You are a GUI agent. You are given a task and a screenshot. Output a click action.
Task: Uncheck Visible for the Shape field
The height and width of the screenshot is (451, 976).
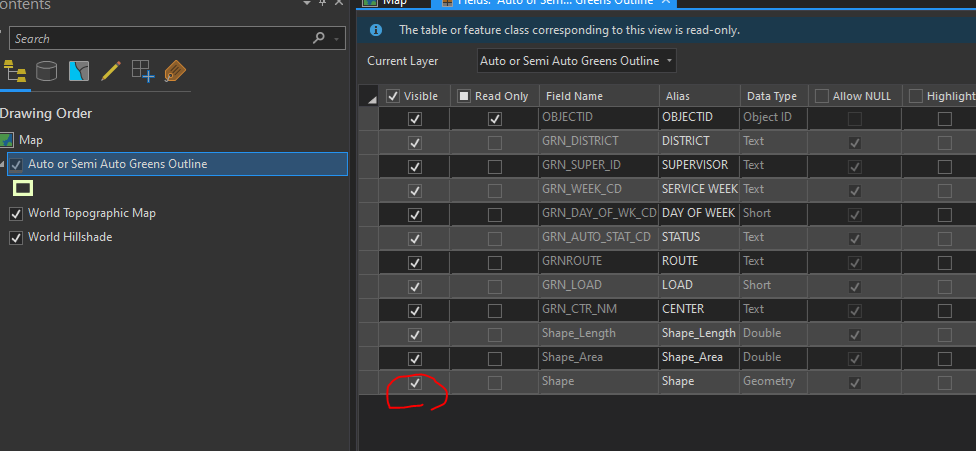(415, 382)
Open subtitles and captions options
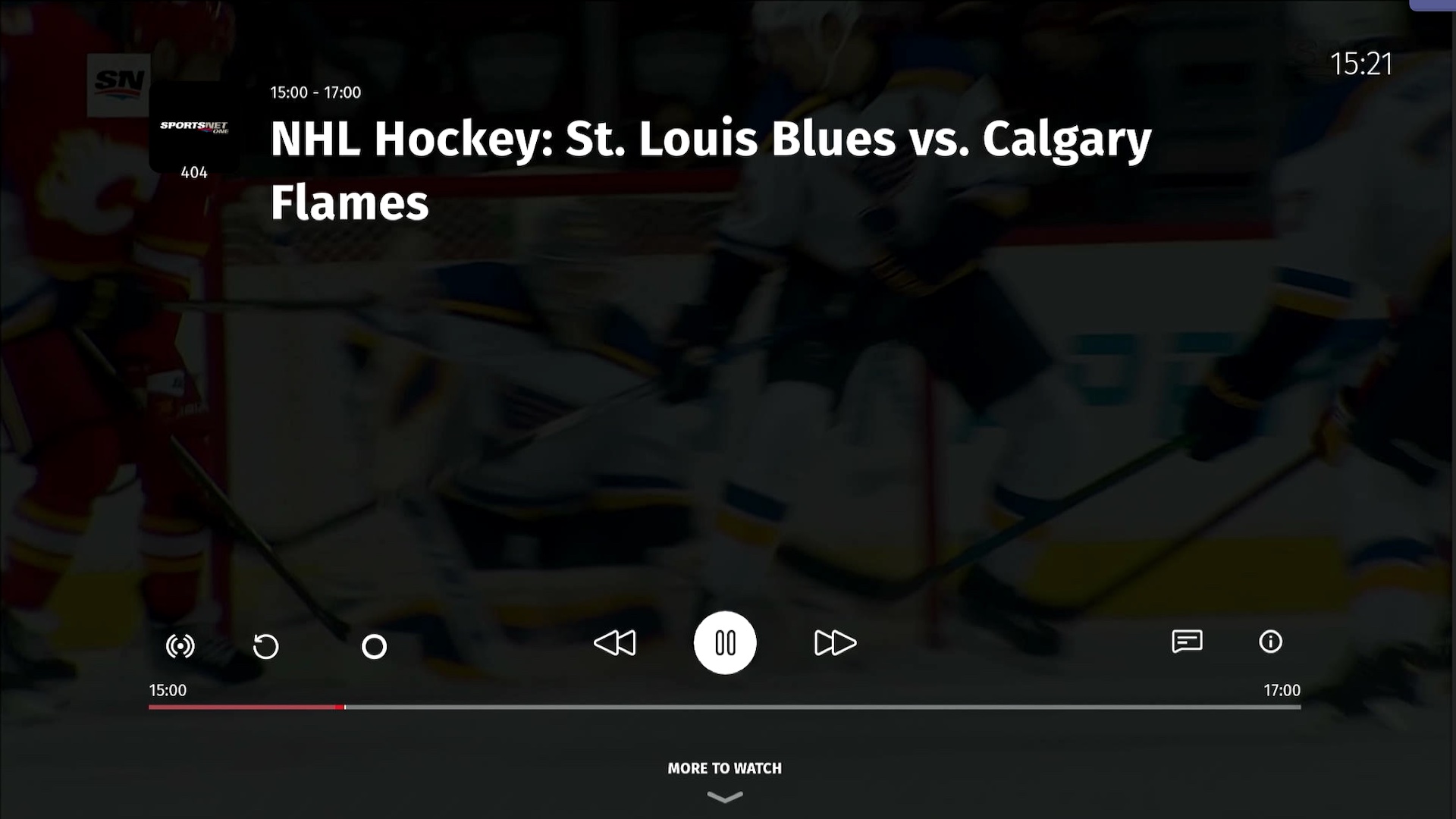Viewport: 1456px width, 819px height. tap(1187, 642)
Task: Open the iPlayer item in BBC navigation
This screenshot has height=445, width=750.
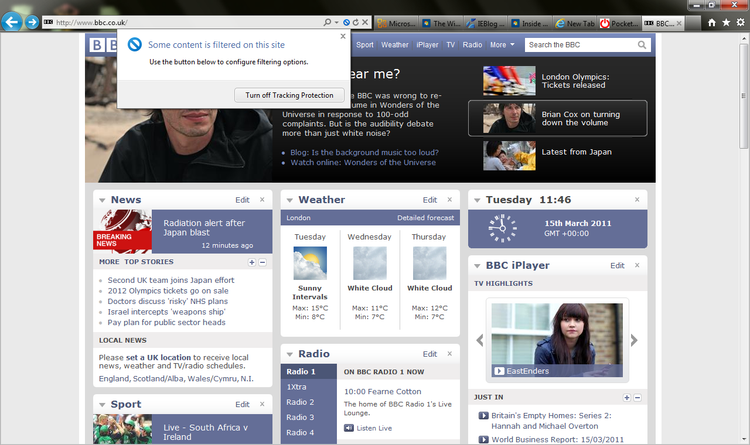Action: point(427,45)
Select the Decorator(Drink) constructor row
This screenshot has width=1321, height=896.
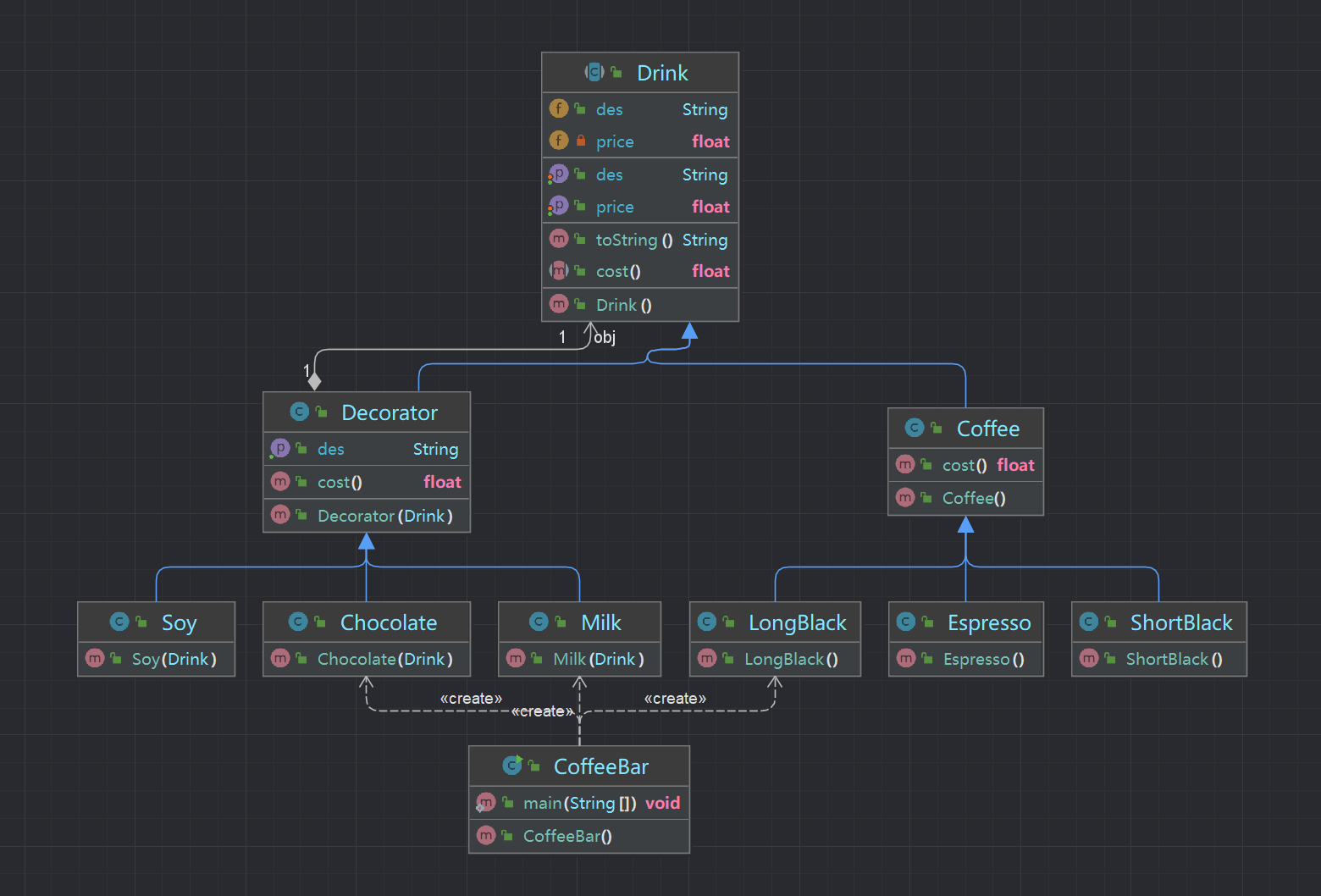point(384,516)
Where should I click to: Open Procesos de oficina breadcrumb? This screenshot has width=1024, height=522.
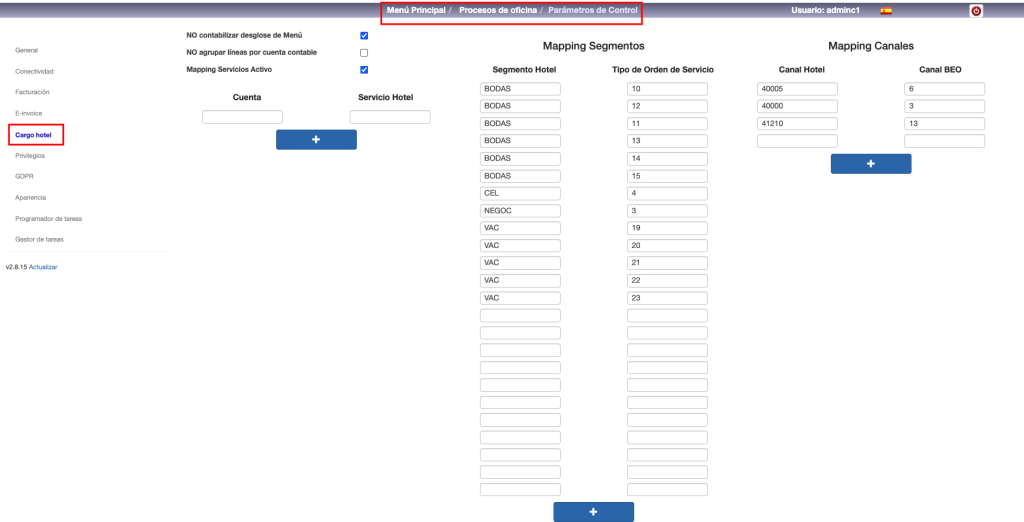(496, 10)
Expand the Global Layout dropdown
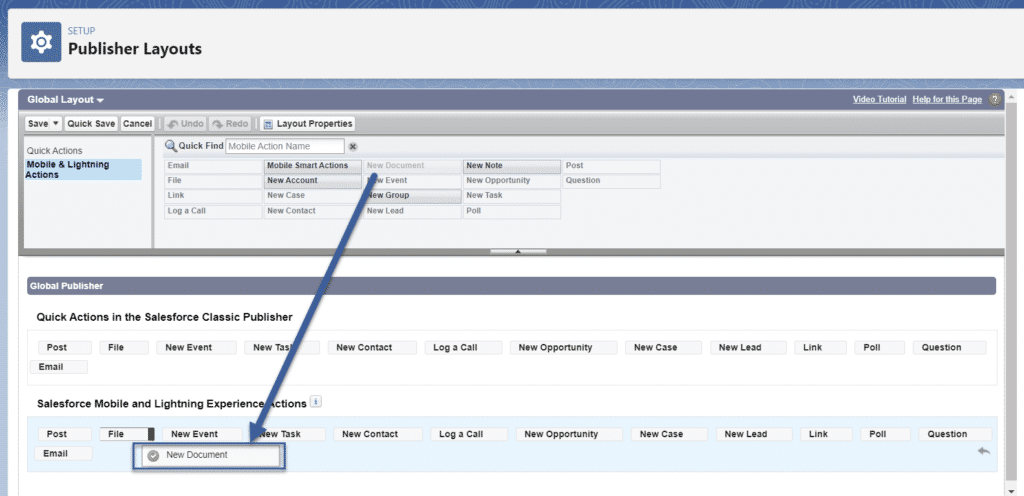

--

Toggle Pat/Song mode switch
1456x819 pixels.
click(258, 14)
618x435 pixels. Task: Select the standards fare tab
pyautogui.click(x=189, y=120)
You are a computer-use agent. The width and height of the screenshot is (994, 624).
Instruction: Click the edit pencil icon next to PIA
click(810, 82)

* * *

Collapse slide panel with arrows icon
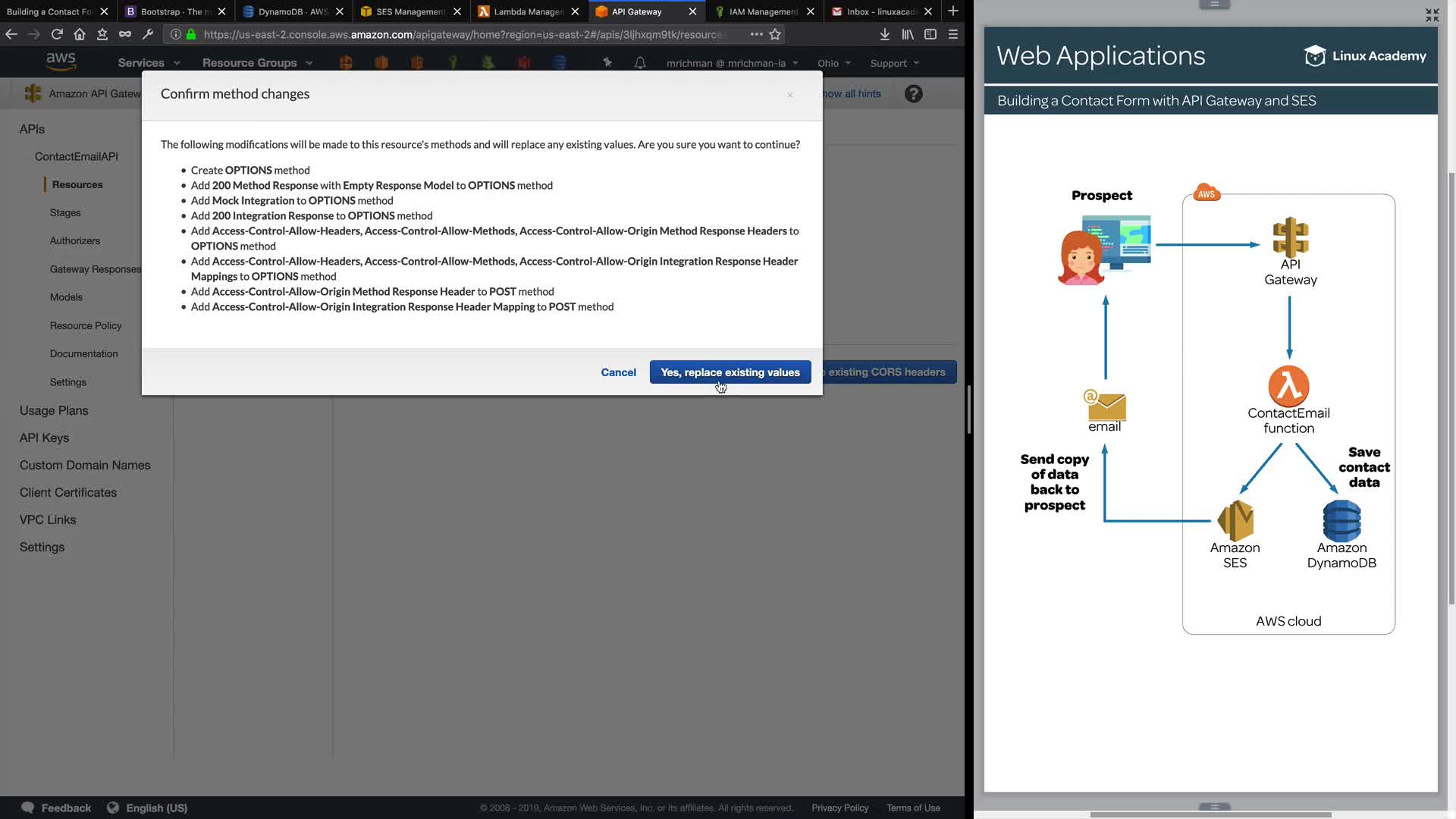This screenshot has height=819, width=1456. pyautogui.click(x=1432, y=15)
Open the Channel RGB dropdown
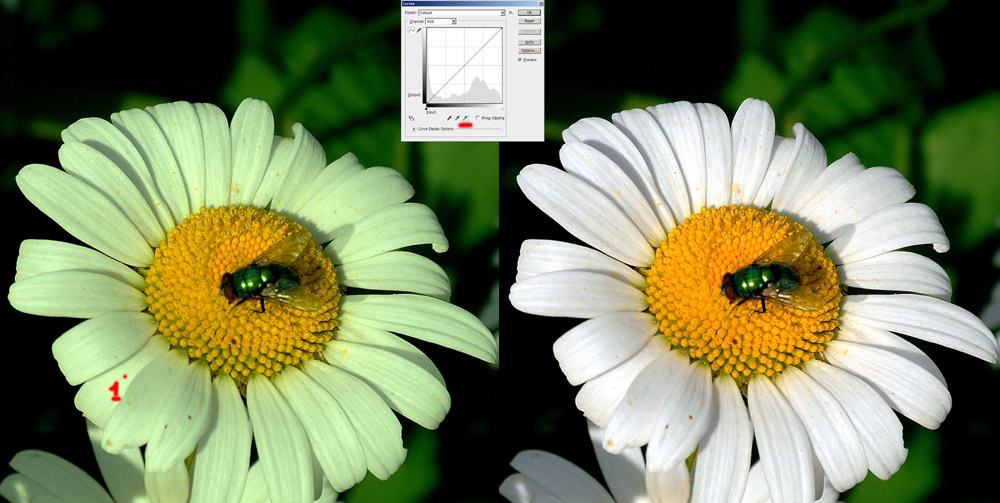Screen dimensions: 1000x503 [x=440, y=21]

■ **Goal of the exercise**
Report every line in the data above that contains the string "agent", copying each such line in full.

■ **Written solution**
You are a GUI agent. You are given a task and a screenshot. Output a click action.
You are a computer-use agent. The width and height of the screenshot is (994, 624).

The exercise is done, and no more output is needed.